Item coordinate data
··········
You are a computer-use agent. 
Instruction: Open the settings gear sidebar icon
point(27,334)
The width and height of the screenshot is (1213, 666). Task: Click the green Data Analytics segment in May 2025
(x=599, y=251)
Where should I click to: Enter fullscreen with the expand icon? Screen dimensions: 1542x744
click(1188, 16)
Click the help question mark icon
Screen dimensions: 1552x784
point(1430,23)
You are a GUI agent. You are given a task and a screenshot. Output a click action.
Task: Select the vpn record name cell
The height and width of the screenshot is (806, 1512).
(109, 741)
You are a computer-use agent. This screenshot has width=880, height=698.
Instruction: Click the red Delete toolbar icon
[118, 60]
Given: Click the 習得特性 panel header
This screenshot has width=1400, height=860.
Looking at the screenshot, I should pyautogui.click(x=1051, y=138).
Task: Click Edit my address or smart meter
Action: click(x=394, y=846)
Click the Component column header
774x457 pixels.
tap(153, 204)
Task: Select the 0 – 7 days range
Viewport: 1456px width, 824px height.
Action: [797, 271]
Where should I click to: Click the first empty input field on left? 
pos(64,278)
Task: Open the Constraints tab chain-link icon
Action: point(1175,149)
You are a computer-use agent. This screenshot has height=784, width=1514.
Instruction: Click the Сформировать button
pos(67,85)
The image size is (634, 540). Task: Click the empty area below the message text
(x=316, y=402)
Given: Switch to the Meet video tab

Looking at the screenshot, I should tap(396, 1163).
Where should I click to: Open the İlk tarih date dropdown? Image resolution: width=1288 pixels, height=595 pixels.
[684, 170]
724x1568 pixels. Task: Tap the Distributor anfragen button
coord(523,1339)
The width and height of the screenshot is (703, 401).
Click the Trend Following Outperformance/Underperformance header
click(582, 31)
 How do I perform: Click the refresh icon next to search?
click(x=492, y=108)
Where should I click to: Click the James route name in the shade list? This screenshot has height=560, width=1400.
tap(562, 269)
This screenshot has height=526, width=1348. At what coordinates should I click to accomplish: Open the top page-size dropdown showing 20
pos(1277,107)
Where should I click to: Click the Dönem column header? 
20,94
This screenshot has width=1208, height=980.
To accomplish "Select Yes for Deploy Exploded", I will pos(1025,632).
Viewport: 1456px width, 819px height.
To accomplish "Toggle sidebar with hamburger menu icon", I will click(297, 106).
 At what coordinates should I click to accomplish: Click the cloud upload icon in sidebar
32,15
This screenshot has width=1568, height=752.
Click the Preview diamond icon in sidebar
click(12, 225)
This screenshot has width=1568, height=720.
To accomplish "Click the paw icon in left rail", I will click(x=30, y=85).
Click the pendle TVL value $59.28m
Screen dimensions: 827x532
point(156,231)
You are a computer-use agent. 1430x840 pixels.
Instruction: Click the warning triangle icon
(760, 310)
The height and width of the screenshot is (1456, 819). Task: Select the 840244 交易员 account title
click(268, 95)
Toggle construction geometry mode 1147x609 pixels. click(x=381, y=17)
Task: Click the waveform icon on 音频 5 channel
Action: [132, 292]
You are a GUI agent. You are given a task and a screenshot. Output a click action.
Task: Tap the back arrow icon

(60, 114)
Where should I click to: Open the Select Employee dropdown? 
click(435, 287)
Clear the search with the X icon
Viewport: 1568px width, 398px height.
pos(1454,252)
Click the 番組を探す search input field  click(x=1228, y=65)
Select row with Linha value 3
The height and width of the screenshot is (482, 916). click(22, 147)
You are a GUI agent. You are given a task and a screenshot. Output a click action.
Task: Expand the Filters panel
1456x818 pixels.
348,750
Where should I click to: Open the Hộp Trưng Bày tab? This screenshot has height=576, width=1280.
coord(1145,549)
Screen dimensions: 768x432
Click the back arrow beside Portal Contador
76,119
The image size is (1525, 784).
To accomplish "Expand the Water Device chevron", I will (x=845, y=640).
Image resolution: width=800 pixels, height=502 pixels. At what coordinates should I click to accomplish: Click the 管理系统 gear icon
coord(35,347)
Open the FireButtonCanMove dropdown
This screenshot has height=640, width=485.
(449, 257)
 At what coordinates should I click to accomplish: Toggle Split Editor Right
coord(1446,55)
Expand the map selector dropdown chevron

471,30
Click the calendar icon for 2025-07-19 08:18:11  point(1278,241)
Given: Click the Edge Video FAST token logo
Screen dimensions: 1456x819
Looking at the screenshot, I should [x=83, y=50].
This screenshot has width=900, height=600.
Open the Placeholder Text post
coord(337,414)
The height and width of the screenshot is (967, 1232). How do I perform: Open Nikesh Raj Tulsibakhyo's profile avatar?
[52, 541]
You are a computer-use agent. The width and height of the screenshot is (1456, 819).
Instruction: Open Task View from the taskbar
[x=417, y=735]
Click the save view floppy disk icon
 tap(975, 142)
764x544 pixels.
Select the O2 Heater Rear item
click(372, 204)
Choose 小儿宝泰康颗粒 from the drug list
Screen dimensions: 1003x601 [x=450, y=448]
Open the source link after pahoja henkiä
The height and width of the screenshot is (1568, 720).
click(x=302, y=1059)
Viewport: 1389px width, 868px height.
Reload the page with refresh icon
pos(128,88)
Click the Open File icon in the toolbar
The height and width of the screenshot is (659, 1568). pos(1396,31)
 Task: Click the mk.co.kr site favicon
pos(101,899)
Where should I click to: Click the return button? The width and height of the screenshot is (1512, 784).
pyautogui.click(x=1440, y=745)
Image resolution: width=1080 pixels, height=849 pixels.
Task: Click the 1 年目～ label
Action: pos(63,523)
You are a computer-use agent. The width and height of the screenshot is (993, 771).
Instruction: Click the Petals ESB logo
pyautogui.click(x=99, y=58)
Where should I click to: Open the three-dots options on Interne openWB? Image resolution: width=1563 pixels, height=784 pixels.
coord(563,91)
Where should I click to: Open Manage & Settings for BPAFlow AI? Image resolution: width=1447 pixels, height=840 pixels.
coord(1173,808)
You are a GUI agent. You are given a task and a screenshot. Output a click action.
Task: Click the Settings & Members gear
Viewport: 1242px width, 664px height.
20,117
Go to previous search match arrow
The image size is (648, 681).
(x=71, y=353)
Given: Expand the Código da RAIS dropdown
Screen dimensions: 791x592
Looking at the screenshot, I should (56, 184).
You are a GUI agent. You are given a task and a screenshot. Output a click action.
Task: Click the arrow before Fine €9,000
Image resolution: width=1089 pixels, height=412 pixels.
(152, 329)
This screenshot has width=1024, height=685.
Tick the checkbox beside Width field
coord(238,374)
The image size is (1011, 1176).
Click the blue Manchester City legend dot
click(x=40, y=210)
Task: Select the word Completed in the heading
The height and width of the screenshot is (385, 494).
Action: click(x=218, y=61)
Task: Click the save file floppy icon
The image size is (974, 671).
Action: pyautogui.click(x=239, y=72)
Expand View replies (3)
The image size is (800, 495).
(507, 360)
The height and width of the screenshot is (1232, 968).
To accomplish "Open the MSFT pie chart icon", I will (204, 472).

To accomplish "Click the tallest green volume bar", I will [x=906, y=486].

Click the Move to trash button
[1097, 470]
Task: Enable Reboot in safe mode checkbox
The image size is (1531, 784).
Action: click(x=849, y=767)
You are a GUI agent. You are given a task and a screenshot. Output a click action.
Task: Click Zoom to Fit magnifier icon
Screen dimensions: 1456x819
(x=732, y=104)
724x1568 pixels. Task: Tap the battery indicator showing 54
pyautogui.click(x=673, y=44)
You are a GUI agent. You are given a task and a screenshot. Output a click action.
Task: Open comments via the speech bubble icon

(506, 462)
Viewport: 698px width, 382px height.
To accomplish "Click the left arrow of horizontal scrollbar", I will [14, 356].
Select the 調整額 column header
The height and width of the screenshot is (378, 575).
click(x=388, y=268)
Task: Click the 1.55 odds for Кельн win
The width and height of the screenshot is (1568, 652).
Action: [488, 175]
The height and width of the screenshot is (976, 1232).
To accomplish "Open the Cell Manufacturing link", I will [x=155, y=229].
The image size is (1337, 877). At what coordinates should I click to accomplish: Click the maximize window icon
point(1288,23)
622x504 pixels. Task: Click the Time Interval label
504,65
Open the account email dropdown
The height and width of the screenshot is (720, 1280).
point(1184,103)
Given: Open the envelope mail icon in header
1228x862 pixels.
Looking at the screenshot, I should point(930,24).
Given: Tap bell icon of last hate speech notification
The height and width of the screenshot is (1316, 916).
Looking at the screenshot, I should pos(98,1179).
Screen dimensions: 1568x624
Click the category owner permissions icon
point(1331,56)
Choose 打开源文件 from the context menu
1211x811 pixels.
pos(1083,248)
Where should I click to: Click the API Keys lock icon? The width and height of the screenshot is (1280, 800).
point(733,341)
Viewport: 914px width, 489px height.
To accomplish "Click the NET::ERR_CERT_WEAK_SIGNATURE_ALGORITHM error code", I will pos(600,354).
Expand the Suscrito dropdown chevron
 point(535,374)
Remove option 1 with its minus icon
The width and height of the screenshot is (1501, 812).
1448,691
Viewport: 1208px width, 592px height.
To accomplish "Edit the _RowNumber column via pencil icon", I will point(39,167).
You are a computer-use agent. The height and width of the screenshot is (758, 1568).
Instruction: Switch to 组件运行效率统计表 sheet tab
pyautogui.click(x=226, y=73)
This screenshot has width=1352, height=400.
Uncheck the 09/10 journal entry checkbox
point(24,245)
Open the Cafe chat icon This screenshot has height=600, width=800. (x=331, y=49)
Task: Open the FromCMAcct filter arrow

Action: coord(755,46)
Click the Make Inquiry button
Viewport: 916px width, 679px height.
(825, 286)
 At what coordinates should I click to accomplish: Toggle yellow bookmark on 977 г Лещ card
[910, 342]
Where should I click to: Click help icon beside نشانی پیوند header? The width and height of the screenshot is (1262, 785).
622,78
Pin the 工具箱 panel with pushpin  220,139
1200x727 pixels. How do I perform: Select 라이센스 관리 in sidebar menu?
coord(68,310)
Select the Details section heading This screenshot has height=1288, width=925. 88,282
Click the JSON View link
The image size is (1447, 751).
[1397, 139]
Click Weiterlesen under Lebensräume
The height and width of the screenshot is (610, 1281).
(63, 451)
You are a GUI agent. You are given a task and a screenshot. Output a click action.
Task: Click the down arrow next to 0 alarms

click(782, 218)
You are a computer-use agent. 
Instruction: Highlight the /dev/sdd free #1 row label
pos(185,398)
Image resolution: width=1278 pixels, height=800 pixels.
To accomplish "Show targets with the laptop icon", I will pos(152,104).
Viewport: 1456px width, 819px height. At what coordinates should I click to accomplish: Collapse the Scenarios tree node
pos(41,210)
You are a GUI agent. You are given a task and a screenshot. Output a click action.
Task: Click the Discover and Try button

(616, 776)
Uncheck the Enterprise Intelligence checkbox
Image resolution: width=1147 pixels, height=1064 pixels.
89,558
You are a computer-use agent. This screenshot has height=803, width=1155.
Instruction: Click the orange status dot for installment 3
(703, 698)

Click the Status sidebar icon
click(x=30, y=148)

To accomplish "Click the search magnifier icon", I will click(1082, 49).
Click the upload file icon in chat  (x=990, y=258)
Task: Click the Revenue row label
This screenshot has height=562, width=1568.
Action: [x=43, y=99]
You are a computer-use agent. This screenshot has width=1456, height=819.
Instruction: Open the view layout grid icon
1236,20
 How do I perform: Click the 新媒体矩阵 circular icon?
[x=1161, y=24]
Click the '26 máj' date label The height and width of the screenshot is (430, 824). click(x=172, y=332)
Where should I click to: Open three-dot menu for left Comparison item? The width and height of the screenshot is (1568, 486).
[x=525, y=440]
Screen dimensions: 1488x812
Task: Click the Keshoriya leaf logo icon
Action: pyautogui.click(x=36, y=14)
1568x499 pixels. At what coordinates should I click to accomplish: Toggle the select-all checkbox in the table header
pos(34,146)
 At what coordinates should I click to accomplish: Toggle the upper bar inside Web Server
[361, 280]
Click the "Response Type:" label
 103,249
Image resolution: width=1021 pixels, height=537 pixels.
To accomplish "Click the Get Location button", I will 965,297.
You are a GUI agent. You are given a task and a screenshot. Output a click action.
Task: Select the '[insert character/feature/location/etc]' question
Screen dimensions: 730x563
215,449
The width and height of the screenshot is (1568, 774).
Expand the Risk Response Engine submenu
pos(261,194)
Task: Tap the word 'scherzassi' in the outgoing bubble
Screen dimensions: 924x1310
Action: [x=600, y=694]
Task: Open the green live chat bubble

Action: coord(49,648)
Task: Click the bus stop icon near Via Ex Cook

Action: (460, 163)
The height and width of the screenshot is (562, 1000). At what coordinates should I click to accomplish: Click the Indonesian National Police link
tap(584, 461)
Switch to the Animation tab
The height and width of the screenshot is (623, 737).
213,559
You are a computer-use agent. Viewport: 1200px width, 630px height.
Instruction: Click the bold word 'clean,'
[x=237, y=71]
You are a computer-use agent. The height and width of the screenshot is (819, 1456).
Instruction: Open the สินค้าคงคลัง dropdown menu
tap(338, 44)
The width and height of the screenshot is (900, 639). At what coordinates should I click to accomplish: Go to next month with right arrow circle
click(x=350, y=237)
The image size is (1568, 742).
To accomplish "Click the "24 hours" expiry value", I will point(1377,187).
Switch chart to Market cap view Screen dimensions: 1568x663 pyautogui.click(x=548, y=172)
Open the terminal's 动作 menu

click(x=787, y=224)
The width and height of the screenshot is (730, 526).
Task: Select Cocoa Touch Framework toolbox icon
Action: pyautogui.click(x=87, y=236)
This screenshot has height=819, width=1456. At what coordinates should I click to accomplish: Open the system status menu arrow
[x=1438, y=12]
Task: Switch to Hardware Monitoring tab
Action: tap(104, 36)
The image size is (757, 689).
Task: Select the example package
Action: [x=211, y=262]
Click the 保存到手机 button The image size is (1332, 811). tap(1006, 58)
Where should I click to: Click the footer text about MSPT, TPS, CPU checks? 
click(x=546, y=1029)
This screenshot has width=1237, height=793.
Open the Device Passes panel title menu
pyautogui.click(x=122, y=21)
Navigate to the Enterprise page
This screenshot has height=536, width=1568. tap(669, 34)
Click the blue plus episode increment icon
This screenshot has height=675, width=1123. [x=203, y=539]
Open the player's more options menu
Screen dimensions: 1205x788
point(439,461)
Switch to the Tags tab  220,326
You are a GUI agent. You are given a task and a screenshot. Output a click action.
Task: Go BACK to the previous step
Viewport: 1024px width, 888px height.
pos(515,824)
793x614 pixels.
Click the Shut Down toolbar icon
··········
## INSTRUCTIONS TO FOLLOW:
List every line in the data above that contains the word "gear", copying each line in full.

## EXERCISE RESPONSE:
Instruction: Open the settings gear sidebar icon
Image resolution: width=800 pixels, height=502 pixels. At what coordinates should I click to accomplish: Click the 管理系统 gear icon
Task: Click the Settings & Members gear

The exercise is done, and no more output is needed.